Ganesh idols ranging from miniatures to imposing 20-ft ones, some depicting social issues, line R.V. Road

A stroll down R.V. Road would remind anyone that the Ganesh festival is around the corner.

The street is lined with colourful idols of lord Ganesh in varying hues and shapes.

One company has almost entirely been running the show from this street — Sri Vinayaka & Co. Run by M. Srinivas and M. Sridhar, the company has been making and selling idols for 67 years now.

Says Sridhar: “We mainly make Ganesh and Gowri idols, as well as those of other deities such as Maramma, Eeshwara, Linga and Parvathi.”

He elaborates: “The materials we use are mud, glass and coconut coir. Nowadays people have become very demanding with respect to design. We also use plaster of Paris for those idols that need to stay undamaged for a long time. The colours we use are all biodegradable vegetable paint.”

According to him, clay idols are costlier and require more time to make. But, they are the ones best suited for dissolving in water.

Social commentary

The Ganesh idols come in different sizes, ranging from 4 inch to an imposing 22 feet.

Some are theme based. For instance, one is depicted with books indicating knowledge; another brings to light drought by showing the usually fat-bellied god with a shrunken stomach; another quirky one incorporates football and the Commonwealth Games.

There are also variations in style among Ganeshas from different parts of the country, and from within the State itself.

Family business

“I have no particular competition in this business, the presence of my brother is enough,” Sridhar quips jokingly. “The idea first occurred to my father. He thought a business with idols of various deities would be a good idea. He started on a small scale with around 200 to 250 statues, as he wasn’t sure of the demand.”
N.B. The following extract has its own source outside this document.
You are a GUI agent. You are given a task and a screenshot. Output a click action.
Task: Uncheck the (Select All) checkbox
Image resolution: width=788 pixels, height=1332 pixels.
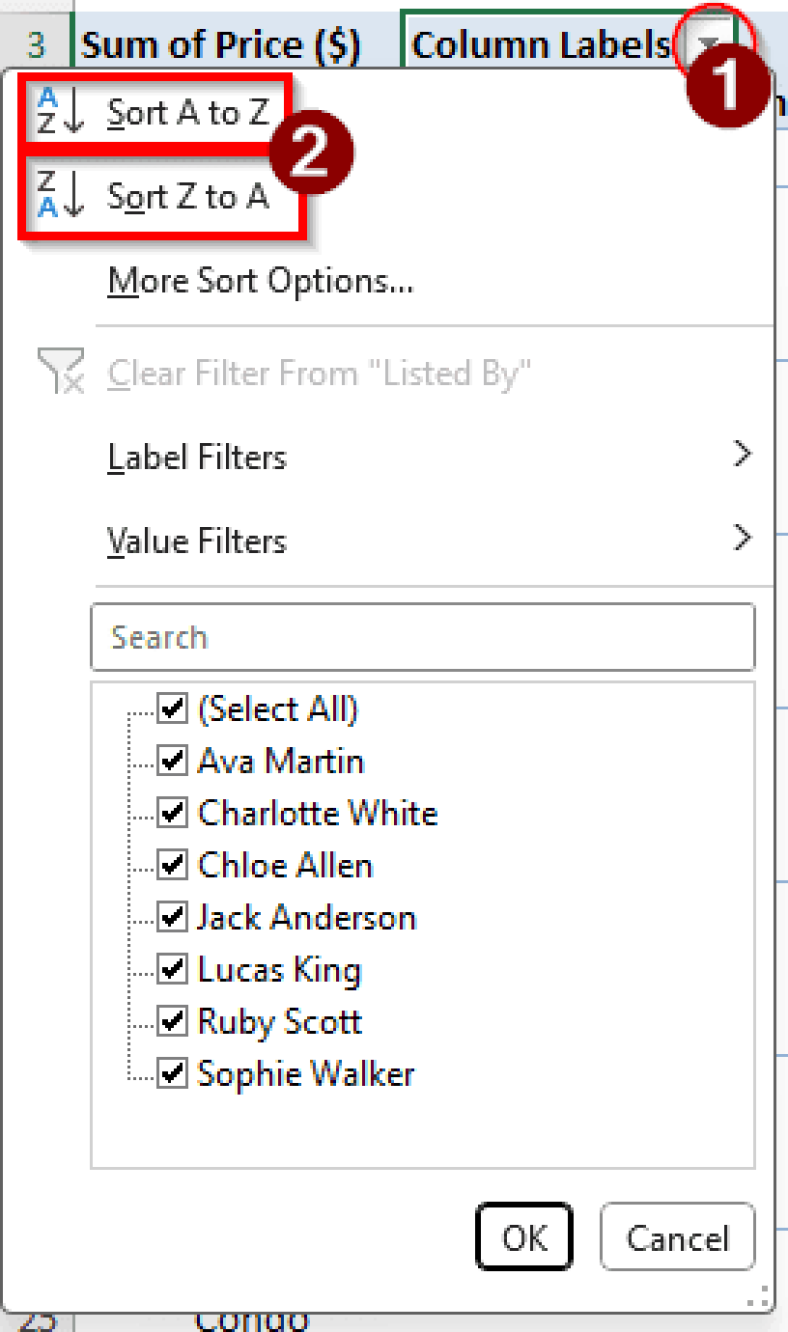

The family now owns factories in Begur and Bidadi. Wholesalers come from Chickballapur and Mandya to buy around 35,000 idols from them during peak season.

The price of the idol depends on the size, design and material. Just the mud used to make a 1-ft-tall Ganesh may cost around Rs. 125. Idols made out of other materials cost around Rs. 350 to Rs. 400.

“Our staff of around 30 have all learnt their skills from their fathers and grandfathers. It’s a traditional occupation for them too,” Sridhar says. “If newcomers join, they first start off as helpers and then learn gradually on the job.”

Laborious process

The manufacturing process involves creating a mould using paper and wood. Then, a mix of natural gum, chalk powder and plaster of Paris is poured into it. The finished idols are dried in the open and then coated with paint to get a glossy finish.

“The final touches and the painting is done by experienced hands. For example, if it is a Bengali style Durga statue, we get workers from Bengal itself to get the same uncompromised facial features,” Sridhar explains.

The busiest time of the year for them — August and September — is also the time when vagaries in weather make their job difficult. “Sometimes it rains heavily and our idols get damaged or the mud becomes soggy and doesn’t dry easily. Sometimes the idols crack under the heat of the sun. They should be dried at a slow pace,” he says.

As he speaks, he takes out carefully carved tiny statues of Gowri and Ganesh. “These are the smallest statues, about one inch,” he says. The miniature work goes back carefully in his little paper cover back into his pocket.

One may wonder how magnificent the idol that is worshipped in Sridhar’s house might be, but the man who sells idols to the entire city doesn’t celebrate the festival.